We are always trying to improve our facility for our clients, we have made another step in this with our readiness to train protocols. We will be implementing these over the next few weeks and months starting with our P.O.M.S (Profile of Mood Status) chart.
You can take a look at it below, at my video i recorded a few weeks ago.
So whats is a P.O.M.S chart?
It is a readiness to train protocol. It’s a basic mood chart with 5 questions to ask yourself before you start your session. It will hep you evaluate you performance during todays training session, taking in to account your mood affected by phycological and physical stressors that will affect your performance.
So just 5 Simple questions.
- How is your mood today?
- How good was your sleep last night?
- Hows your enthusiasm and energy for training?
- How is your appetite today?
- Any pain, tingling or numbness in your body?
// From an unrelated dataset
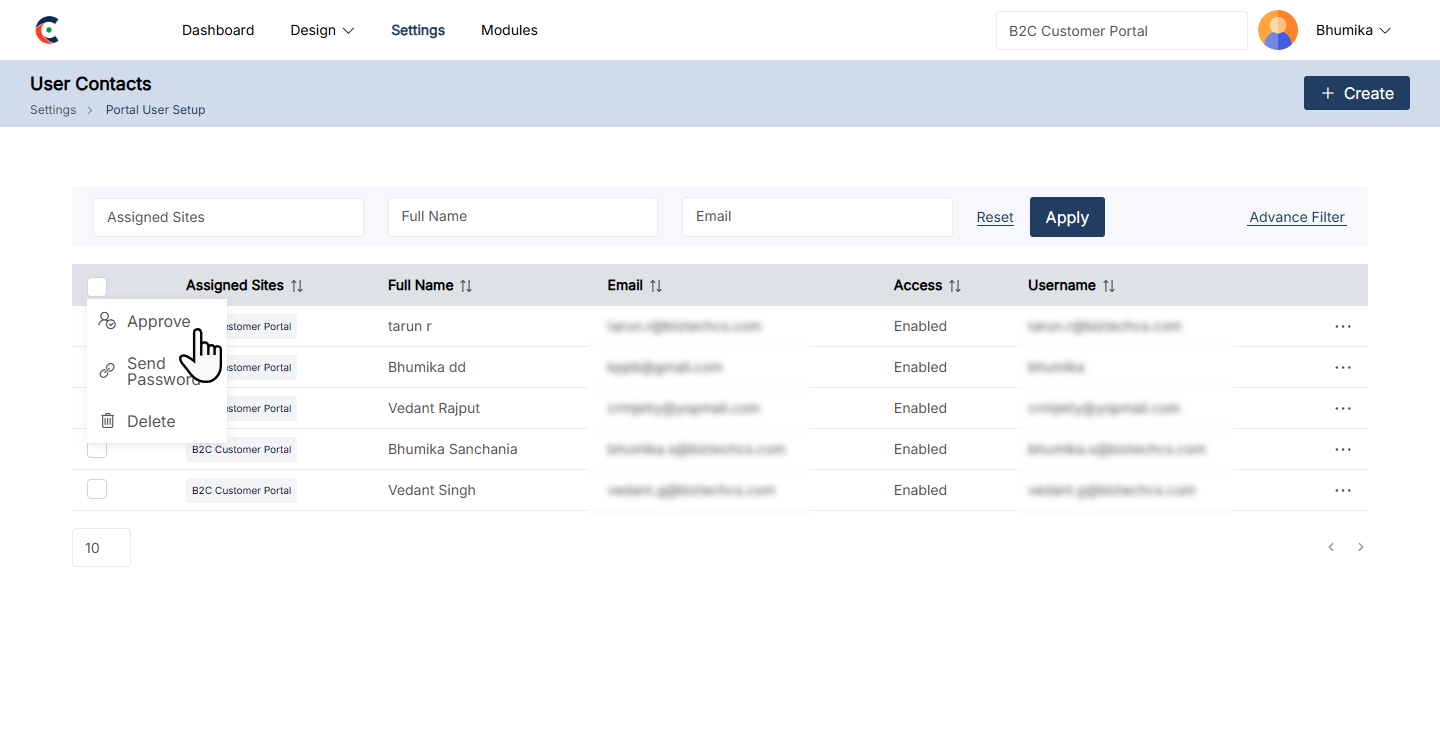Sort the table by Email column arrows
The image size is (1440, 731).
click(656, 286)
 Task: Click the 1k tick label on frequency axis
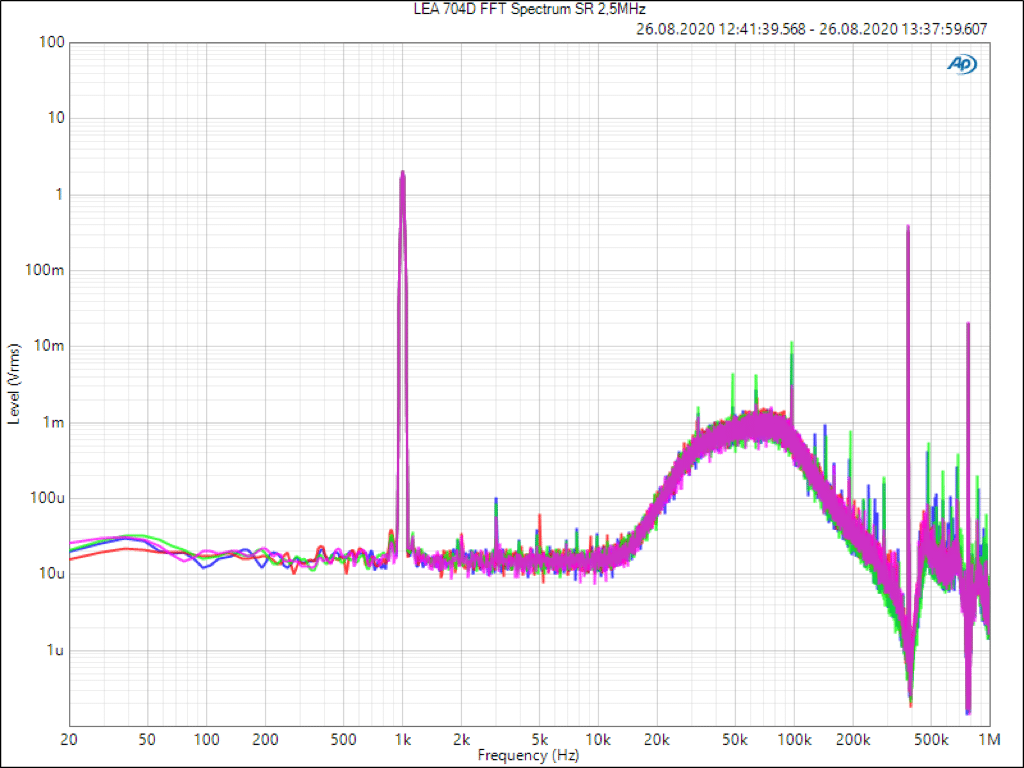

Yes or No. (If yes you need to see a physio or physical therapist)
And just 3 answers……… Poor, Good or Great
With your answers you can gauge the effort of your training session will be before your start training. Why is this so important, you might be asking yourself?
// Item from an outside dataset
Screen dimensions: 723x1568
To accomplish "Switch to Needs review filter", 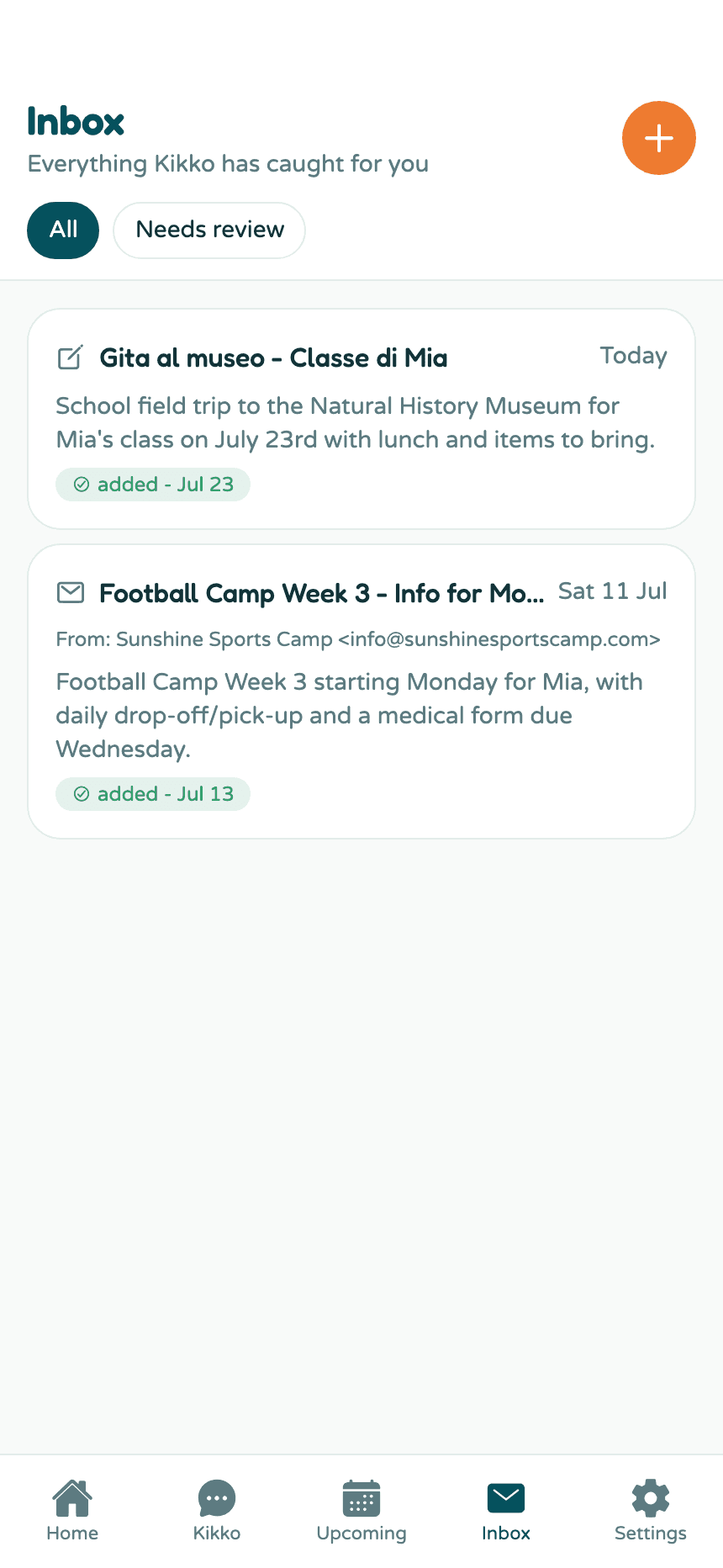I will (209, 230).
Every day of our lives we are all bombarded with stress. Although active individuals like to think that training is the main stress their bodies take, the truth is that physical activity is just a fraction of it. Just think about other common stressors you face when simply living life:
- Death or sickness of a loved one
- Relationship or personality conflicts
- Overwork and job scheduling stress
- Employment issues
- New additions to the family
- Financial stress, including mortgages, loans, bills, etc.
- Chronic pain, illness or injuries
- Stress of study or deadlines.
- Emotions such as anger, depression or fear and anxiety.
- Poor nutrition and dehydration.
Theses stressors will affect your training performance and recovery.
Over time your body will not be able to sustain a combination of these stressors along with physical stressors of tough sessions and you will end up burning and inevitably not achieving your goals.
Im not saying that your don’t feel like training, that you stay at home and put your feet up on the couch. Just take into account how tough todays session will be, by taking a look at or P.O.M.S chart before you start training today.
Our bodies can only take so much stress.
Any questions on this don’t be afraid to ask?
Have you and thoughts on this?
Train hard, train smart and stay healthy…..(but remember to have a quick looks at our P.O.M.S chart).